PROBLEM TO SOLVE: Go through the lines below and repeat each one exactly, skipping pictures.

Records drawn from a dataset:
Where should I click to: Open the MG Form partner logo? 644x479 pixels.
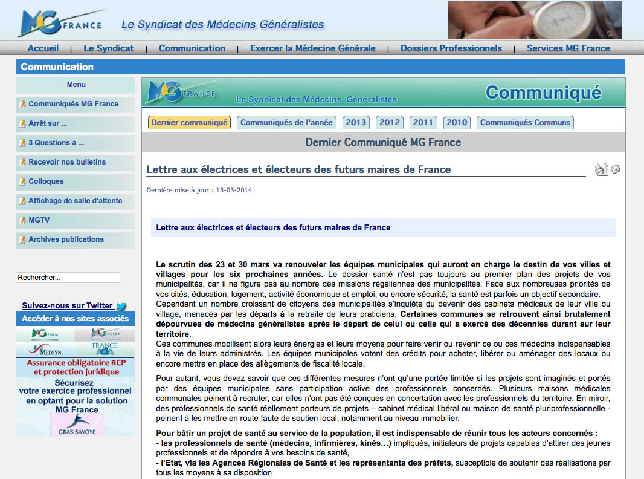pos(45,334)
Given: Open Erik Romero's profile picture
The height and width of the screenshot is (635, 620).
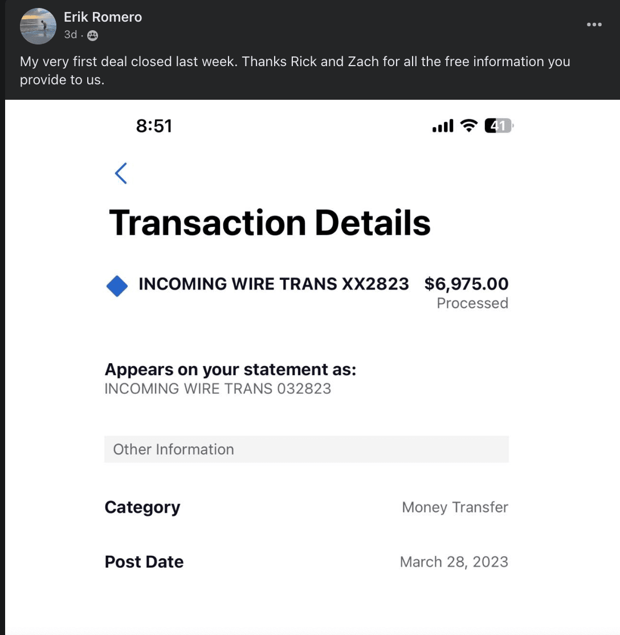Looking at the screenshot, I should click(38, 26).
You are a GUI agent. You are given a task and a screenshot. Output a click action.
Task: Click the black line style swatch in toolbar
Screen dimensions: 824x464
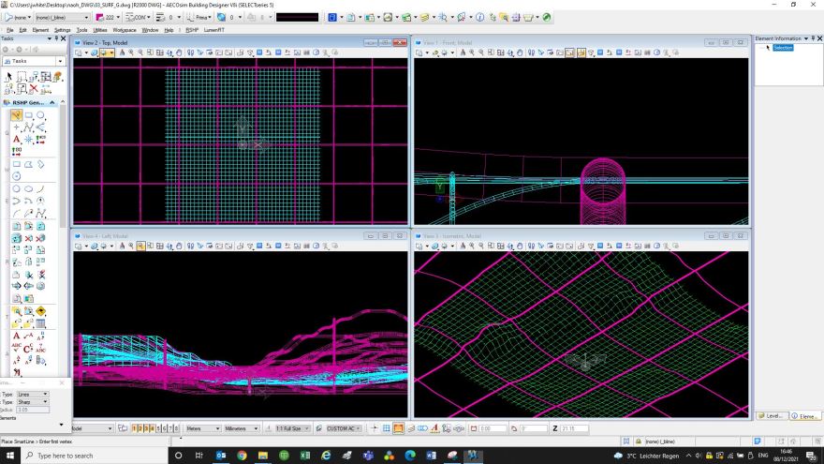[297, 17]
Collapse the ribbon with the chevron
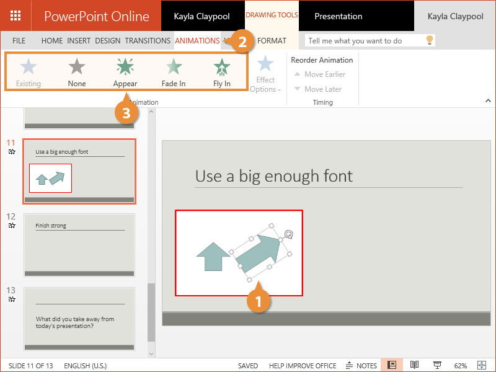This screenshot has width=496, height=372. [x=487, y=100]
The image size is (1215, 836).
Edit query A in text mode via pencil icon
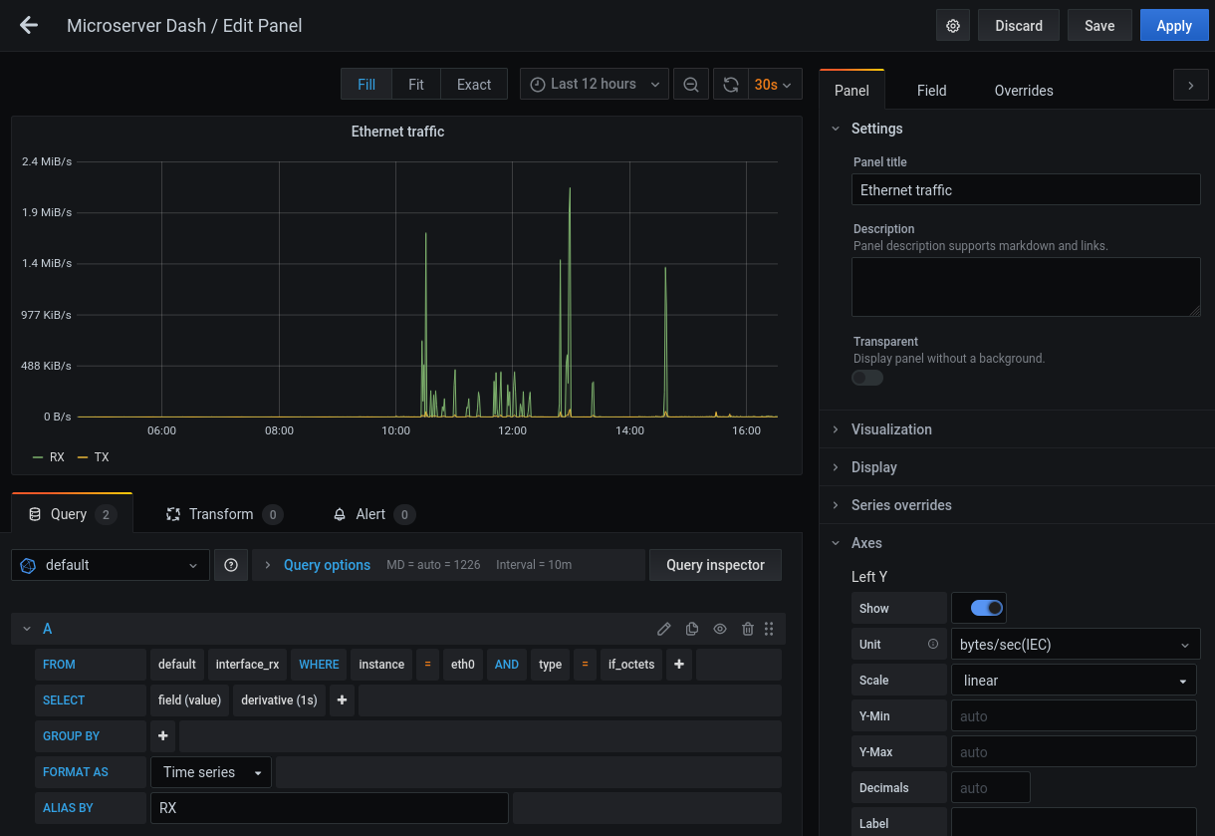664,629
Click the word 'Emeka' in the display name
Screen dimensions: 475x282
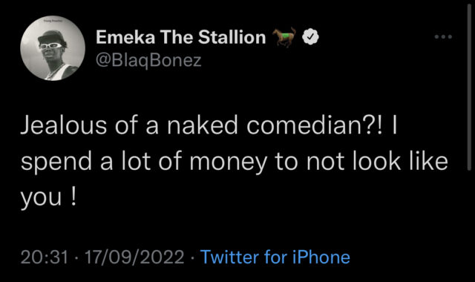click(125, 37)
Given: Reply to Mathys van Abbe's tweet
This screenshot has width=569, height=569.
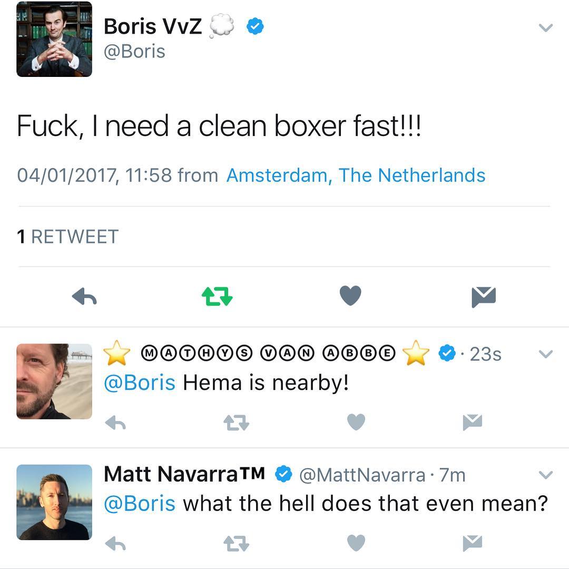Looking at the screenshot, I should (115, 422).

PROBLEM SOLUTION:
Where should I click to: Open the MG Form partner logo? 644x479 pixels.
pos(45,334)
Given: Open Erik Romero's profile picture
The height and width of the screenshot is (635, 620).
Looking at the screenshot, I should click(38, 26).
You are a GUI agent. You are given a task and a screenshot. Output a click action.
Task: Click the black line style swatch in toolbar
Screen dimensions: 824x464
[297, 17]
Collapse the ribbon with the chevron
This screenshot has width=496, height=372. [x=487, y=100]
The image size is (1215, 836).
Edit query A in text mode via pencil icon
664,629
Click the word 'Emeka' in the display name
Screen dimensions: 475x282
click(125, 37)
Given: Reply to Mathys van Abbe's tweet
This screenshot has width=569, height=569.
Looking at the screenshot, I should (115, 422).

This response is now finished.